# Reading passage:
Annandaliella pectinifera

Scientific classification
- Domain: Eukaryota
- Kingdom: Animalia
- Phylum: Arthropoda
- Subphylum: Chelicerata
- Class: Arachnida
- Order: Araneae
- Infraorder: Mygalomorphae
- Family: Theraphosidae
- Genus: Annandaliella
- Species: A. pectinifera
- Binomial name: Annandaliella pectinifera Gravely, 1935

= Annandaliella pectinifera =

- Authority: Gravely, 1935

Species of spider

Annandaliella pectinifera is a species of tarantula, a type of spider, in the subfamily Selenogyrinae. It is endemic to India.

== Taxonomy ==
Fredrick Gravely described this species in 1935, placing it in the Ischnocolinae simply because "it seemed undesirable to form a special subfamily for so small a genus". But now that the Selenogyrinae has been created, it has now been placed in this subfamily.

== Characteristics ==
Annandaliella pectinifera has stout stridulatory setae on the inside of both chelicerae, to form a primitive stridulatory organ, in the young and male specimens as well as the females. The male has unique colouration: brown, deepening in darkness as the height gets lower, and the underside having long golden hairs and reddish hair on the margin of the chelicerae. The embolus is long and slender, but is not very evenly curved and very curved at all.

# Information supplied:
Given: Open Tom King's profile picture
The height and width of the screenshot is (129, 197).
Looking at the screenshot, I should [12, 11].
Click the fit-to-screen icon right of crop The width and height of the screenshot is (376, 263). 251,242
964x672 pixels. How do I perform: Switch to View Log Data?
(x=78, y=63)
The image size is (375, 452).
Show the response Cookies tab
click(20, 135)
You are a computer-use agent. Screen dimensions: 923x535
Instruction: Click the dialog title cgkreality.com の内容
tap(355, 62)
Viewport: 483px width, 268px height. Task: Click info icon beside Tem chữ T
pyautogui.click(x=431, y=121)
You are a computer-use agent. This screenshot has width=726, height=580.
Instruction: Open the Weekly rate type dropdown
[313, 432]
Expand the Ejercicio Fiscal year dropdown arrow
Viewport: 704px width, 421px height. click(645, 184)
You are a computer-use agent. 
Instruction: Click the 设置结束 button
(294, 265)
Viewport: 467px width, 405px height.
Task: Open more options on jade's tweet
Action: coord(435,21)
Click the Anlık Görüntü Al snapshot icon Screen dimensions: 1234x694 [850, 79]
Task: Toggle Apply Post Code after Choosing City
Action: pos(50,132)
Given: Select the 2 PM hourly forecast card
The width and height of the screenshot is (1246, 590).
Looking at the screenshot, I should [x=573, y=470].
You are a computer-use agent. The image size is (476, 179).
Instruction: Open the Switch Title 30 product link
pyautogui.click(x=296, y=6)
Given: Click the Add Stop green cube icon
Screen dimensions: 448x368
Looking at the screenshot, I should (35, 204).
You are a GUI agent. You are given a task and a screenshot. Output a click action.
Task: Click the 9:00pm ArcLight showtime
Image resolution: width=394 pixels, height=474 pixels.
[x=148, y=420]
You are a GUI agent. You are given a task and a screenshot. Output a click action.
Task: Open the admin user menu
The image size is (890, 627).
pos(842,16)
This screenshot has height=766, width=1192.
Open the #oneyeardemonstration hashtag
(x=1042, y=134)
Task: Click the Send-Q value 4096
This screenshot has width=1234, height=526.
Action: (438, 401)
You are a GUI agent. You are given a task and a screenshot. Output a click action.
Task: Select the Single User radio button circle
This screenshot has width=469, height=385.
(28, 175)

# What to work on:
**a.** Copy the Annandaliella pectinifera article's text between "- Authority: Gravely, 1935" and "endemic to India.", inclusive.
**b.** According to the Annandaliella pectinifera article, in which country is this species endemic?
The listing has nothing to do with this.

# Results for each task:
**a.**
- Authority: Gravely, 1935

Species of spider

Annandaliella pectinifera is a species of tarantula, a type of spider, in the subfamily Selenogyrinae. It is endemic to India.

**b.** India.